▶ [Exercise brief]: Once you have located the line containing "Licitações [link] (617, 163)" in the material below, return it exactly along with each line after it through the line containing "Vereadores [link] (223, 163)".

Material for this task below:

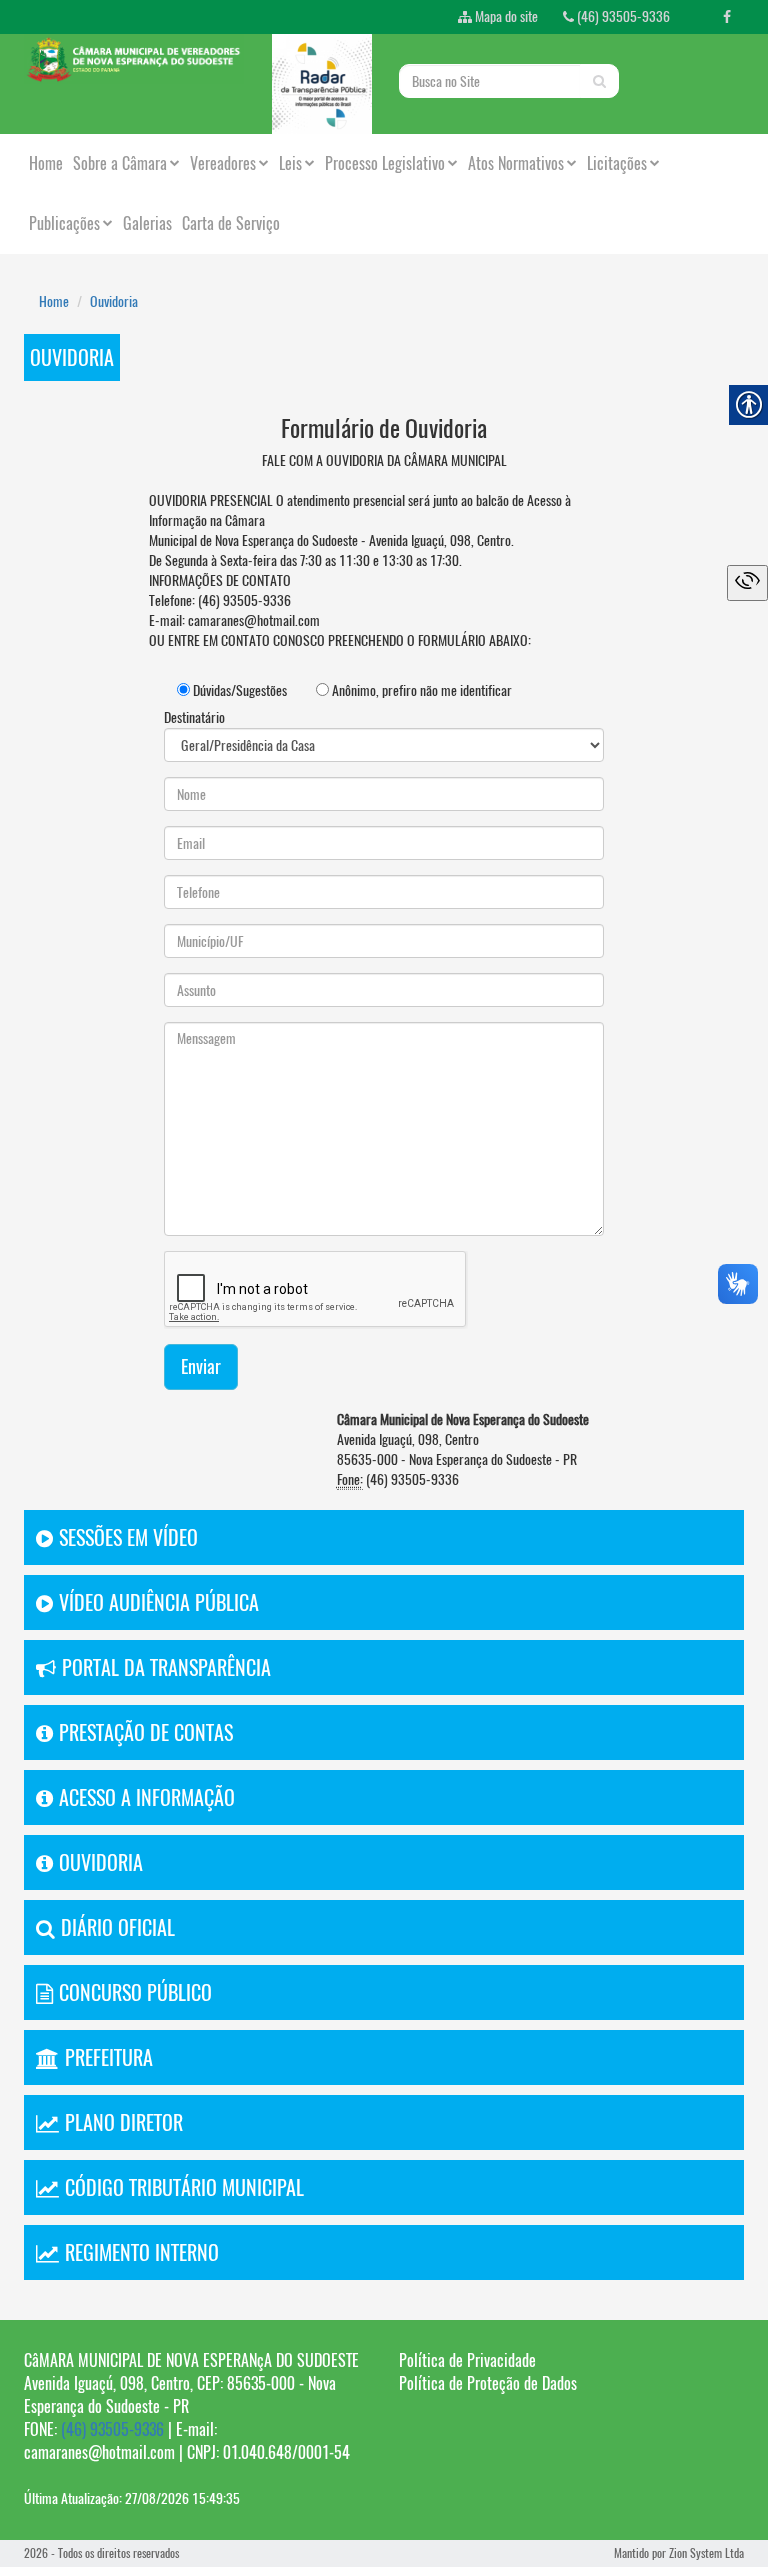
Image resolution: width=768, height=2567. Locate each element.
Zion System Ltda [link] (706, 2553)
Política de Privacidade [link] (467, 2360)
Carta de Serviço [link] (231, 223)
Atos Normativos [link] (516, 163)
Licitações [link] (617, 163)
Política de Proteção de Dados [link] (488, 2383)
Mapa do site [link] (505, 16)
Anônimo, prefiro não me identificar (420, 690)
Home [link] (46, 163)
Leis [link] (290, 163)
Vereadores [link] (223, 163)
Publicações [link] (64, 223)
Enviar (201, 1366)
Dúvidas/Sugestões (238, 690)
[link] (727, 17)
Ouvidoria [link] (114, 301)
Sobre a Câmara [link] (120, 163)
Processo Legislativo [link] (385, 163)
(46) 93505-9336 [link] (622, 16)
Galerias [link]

End of Material for this task.

▶ [Expected output]:
Licitações [link] (617, 163)
Política de Proteção de Dados [link] (488, 2383)
Mapa do site [link] (505, 16)
Anônimo, prefiro não me identificar (420, 690)
Home [link] (46, 163)
Leis [link] (290, 163)
Vereadores [link] (223, 163)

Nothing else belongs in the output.